Last week, his canola harvest was interrupted by 25 millimetres of rain, but he was still happy with the start to harvest.
"Maybe it's not as good as last year, but we have just finished harvesting 42 hectares before the rain and it went 2.8 tonnes per hectare with 44 per cent oil content," Mr Seamer said.
"We are very thankful for another good year.
"The key to this year's good result was the left over subsoil moisture from last year's wet spring."
Mr Seamer also attributed his good yield to favourable rain from when the Clearfield 44Y94 canola variety was sown, beginning April 18.
"We had a couple of timely falls of rain and that was followed by a reasonably wet winter," he said.

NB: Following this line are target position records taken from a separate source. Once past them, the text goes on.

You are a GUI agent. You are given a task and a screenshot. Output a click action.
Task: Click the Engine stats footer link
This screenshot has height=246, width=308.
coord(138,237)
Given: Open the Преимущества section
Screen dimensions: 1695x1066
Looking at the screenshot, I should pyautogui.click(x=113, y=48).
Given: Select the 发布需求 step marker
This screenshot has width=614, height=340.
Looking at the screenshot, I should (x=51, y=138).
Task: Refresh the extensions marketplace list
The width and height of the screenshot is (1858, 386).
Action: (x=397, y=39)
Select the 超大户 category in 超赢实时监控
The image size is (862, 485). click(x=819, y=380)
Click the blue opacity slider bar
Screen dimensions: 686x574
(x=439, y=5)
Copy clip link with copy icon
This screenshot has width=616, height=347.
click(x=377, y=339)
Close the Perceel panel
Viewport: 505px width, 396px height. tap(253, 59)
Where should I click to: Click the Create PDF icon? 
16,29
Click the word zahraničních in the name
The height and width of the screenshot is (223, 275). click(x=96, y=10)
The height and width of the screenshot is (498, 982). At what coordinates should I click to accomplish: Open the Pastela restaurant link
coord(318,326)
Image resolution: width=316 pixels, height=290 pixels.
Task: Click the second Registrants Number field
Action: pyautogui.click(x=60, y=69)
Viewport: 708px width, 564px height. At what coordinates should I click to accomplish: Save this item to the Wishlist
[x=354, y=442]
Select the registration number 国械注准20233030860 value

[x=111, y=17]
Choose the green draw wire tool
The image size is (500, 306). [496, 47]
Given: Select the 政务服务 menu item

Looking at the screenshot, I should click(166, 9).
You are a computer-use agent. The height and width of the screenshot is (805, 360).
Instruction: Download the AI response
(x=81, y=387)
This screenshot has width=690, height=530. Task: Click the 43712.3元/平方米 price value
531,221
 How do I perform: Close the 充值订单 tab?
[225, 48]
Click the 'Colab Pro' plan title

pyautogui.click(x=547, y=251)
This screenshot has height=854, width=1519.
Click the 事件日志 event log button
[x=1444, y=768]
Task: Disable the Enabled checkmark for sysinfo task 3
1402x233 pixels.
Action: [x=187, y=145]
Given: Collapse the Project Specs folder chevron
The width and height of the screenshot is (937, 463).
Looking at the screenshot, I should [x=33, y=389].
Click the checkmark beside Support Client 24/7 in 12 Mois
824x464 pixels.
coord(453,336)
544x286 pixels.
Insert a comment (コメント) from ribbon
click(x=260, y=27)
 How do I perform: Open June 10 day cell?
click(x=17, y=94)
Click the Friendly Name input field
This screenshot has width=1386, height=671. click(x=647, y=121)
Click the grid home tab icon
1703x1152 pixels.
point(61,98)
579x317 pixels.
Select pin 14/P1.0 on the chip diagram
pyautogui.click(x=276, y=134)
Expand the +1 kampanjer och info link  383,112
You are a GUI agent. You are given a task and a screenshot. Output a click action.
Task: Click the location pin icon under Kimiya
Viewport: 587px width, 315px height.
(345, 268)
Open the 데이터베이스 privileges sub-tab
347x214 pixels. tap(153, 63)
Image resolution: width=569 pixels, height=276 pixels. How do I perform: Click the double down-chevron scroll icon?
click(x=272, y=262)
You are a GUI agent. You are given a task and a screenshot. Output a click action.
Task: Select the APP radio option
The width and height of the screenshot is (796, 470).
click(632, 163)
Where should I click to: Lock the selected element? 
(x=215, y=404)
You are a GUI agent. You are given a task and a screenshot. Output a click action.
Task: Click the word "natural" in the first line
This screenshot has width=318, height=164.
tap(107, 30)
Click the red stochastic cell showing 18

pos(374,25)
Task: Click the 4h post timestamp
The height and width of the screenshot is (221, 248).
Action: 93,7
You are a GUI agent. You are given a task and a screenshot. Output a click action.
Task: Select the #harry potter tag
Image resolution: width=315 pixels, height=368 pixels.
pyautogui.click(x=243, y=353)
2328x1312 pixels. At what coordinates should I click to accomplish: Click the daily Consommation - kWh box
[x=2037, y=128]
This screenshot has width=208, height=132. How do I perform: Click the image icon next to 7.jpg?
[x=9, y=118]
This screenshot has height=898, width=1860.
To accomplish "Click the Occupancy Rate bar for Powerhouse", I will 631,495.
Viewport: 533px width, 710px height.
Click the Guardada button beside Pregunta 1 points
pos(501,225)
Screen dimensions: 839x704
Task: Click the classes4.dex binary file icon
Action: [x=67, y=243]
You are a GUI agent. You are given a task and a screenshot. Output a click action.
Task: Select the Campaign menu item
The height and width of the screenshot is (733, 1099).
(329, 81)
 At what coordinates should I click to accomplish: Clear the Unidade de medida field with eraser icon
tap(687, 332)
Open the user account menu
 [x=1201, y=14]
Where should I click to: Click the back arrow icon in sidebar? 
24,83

"And although September was very dry, we did get 65mm during the first week of October, and with a cool finish during flowering has certainly helped."
Mr Seamer has the option of growing crops under irrigation and he did water the wheat mid September.
He was also planning on a follow-up irrigation during October, but that ended up not being necessary.
"Having the cool spring was equivalent to another rain event because we had the subsoil moisture, especially for our dryland canola," he said.
Mr Seamer has grown the Clearfield hybrid varieties for the past seven years because of their consistency in performance.
"I am very happy with them," he said.
"They certainly seem to be more resilient and hold on longer during tough times.
"And they have a yield advantage over the open pollinated varieties and I am getting better weed control with the variety of chemicals I can use."
Mr Seamer had pre-sold 20pc of his anticipated yield in July, delivered to the GrainCorp silos at Tocumwal.
"I always try to sell a percentage during harvest and hold the balance until next autumn," he said.
"I have done that for a few years and it evens out the cash flow.
"We are also lucky here having four good grain receival sites close by - two in Tocumwal and two in Berrrigan. It gives me some good selling options."
After the harvest, Mr Seamer will be concerned with keeping the weeds under control to conserve as much of the rainfall as possible for next year's crop.
"I usually allow for the dryland canola to yield around 3t/ha, so to harvest 2.8t/ha through this season is not far of my mark," he said.
"Although we have been rain delayed, our canola harvest is about a fortnight earlier than normal, and we expect to start our wheat harvest by the end of November.
"Our Sceptre wheat is still green, but I am anticipating around 5t-6t/ha. If that comes in, we will have had another good year, with a better finish than we could have expected in September when it was dry."